Excerto fornecido:
===============

O assassinato do influencer de extrema-direita Charlie Kirk chocou os EUA. Mas longe de ser um caso de terrorismo atribuível a um ativista de extrema-esquerda, como numerosos meios de comunicação capitalistas têm especulado desde o primeiro momento, o presumível assassino, Tyler Robinson, é um jovem branco que pertence a uma família Republicana, trumpista fervorosa e entusiasta das armas. Segundo numerosas informações, Robinson poderá ser seguidor de uma fação rival de Kirk dentro do movimento MAGA.

Assim que se soube do brutal assassinato, que foi transmitido pelas televisões de todo o mundo, Trump ativou o seu aparato político e mediático para endurecer a sua política repressiva e totalitária, culpando publicamente a esquerda e o movimento de massas que há meses sai às ruas contra a sua agenda reacionária.

O presidente dos Estados Unidos não demorou a publicar nas redes sociais que responderia dando "uma sova aos lunáticos da esquerda radical". Outros, como o deputado Republicano Derrick Van Orden, afirmaram que "tiramos as luvas" contra a esquerda. Uma mensagem repetida até à exaustão por meios de comunicação como a Fox News, e por várias figuras do trumpismo, como Laura Loomer, amiga pessoal de Trump, que exigiu o fim (ilegalização) de "todas as organizações de esquerda".

===============

Material de origem:
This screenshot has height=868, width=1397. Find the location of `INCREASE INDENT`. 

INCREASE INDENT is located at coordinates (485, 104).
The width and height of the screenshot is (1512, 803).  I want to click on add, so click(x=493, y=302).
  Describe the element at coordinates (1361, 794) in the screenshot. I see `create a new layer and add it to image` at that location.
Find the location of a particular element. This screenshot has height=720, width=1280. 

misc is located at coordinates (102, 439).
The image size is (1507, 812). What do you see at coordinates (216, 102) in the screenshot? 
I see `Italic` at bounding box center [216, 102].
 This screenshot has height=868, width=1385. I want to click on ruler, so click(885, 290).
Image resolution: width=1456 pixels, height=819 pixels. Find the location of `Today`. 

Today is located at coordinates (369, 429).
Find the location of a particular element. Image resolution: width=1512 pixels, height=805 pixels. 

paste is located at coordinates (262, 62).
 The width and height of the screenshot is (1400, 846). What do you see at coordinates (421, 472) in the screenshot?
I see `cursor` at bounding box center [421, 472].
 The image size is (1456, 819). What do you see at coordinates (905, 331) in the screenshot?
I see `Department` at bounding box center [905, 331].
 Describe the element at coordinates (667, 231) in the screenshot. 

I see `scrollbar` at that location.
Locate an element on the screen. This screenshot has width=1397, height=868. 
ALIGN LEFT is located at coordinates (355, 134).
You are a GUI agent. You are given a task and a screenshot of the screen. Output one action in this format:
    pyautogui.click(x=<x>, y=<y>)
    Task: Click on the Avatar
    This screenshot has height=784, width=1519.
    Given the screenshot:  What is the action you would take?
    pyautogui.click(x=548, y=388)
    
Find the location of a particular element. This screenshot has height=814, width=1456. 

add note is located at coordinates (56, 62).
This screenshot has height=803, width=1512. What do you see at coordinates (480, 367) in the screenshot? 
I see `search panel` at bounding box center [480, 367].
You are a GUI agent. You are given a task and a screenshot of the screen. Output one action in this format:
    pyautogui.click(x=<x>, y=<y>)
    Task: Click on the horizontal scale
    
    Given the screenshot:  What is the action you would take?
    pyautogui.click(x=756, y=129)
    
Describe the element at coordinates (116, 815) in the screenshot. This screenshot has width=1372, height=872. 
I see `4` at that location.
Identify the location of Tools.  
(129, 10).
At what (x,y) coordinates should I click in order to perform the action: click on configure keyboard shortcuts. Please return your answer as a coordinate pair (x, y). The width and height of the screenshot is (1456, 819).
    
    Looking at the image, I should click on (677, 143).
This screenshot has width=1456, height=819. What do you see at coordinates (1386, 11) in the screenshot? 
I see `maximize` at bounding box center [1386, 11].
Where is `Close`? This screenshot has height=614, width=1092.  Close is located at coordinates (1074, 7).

===============

Trabalho pedido:
(A) Com base no excerto sobre o assassinato de Charlie Kirk, responda:
(i) Quem é indicado como o presumível assassino?
(ii) Que deputado Republicano afirmou que "tiramos as luvas" contra a esquerda?
(iii) O que exigiu Laura Loomer?
(B) Nos registos, substitua "screenshot" por "image" desde a linha que contém "has height=814, width=1456." até à linha que contém "center [480, 367].". Apresente apenas essas linhas, sem qualquer outra alteração.
O excerto e os registos provêm de fontes distintas.

Respostas por tarefa:
(A)
(i) Tyler Robinson.
(ii) Derrick Van Orden.
(iii) O fim (ilegalização) de "todas as organizações de esquerda".

(B)
Find the location of a particular element. This image has height=814, width=1456. 

add note is located at coordinates (56, 62).
This image has height=803, width=1512. What do you see at coordinates (480, 367) in the image? 
I see `search panel` at bounding box center [480, 367].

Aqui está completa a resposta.